If the prolapsed stoma is swollen, an ice pack (wrapped in a towel) can help reduce the swelling so it will retract. Keep the pouch on, and don’t do it for more than 5 minutes at a time. Remember that if it’s frequently swollen, you might need to increase the size of the hole in your baseplate.  

This next tip sounds crazy, but I’ve read many medical articles and reports from people who do it, all insisting that it works. Put sugar on it. I swear!! Regular, granulated sugar. Sprinkle several spoonfuls on your prolapsed or swollen stoma, leave it on for 20-30 minutes, and it will draw out excess fluid, often shrinking the stoma enough that it can retract. It’s much like sprinkling sugar on sliced strawberries. It acts as a dessicant, drawing out the water. Keep a lot of gauze around the area. This can be messy. Like with strawberries, there’s going to be a sugary syrup left behind.  

There are specialized pouches, belts, and stoma guards designed to protect prolapsed stomas from external trauma. Again, consult with your stoma nurse to learn what products might work best for your particular situation.  

In most cases, there’s no danger in having a prolapsed stoma. It’s really more of an inconvenience. But occasionally, problems can arise that require medical treatment

Watch for changes in the color of your prolapsed stoma. If it becomes dark red or purple, or changes to a very pale pink, it could mean a problem with the blood supply to the stoma. 

A poor blood supply can also cause small white or pale yellow patches (ischemic ulcers). 

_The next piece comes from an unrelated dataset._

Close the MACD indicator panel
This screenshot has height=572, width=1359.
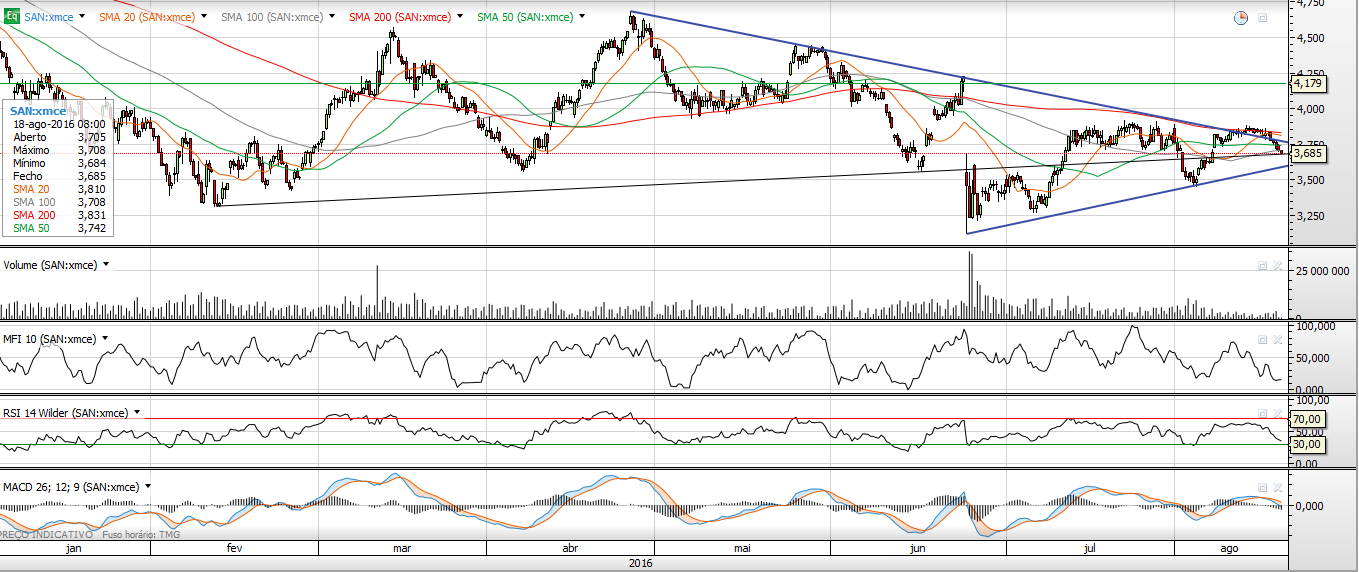1276,487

A third sign of trouble is a change in your stoma’s temperature (i.e., instead of being body temperature, it feels cool).  

Also watch out for any change in how your stoma is producing output, particularly if it’s reduced, which may be a sign of a blockage. 

If you notice any of these symptoms, have it checked out by your stoma nurse or surgeon. If surgery is required, they might “re-size” your stoma or “re-site” it (move it to another location on your abdomen).  

Color - Your stoma should be the usual rosy red, moist, and shiny - like the inside of your mouth. This means it’s getting a good, healthy blood supply. As mentioned above, any unusual change in its color should be checked out with a doctor.  

Remember we’re not talking about the color of your output here. That can often be an unusual color – most often because of something you’ve eaten. But that won’t affect the color of your stoma.  

If your stoma becomes pale, it means it’s not getting enough blood supply. This can happen if the baseplate hole is too small. If so, change baseplates and cut a larger hole.  


If you’re sure the hole isn’t too small, or color isn’t restored after you enlarge the hole, go to your doctor or the ER. It could mean a blockage, an internal “pinching” of the intestine, an iron deficiency, or some other condition that needs treatment.
  


If your stoma turns dusky blue, dark brown, purple, or black
, you should seek medical advice right away. This can be a sign of necrosis (which literally means the death of tissue). In the case of a stoma, it can happen if the blood flow to or from the stoma is restricted or cut off. The necrosis can be mild and limited to a small part of the stoma, or severe and more extensive. Treatment depends on the severity.  

The most important thing is to seek medical help immediately if you think this may be happening.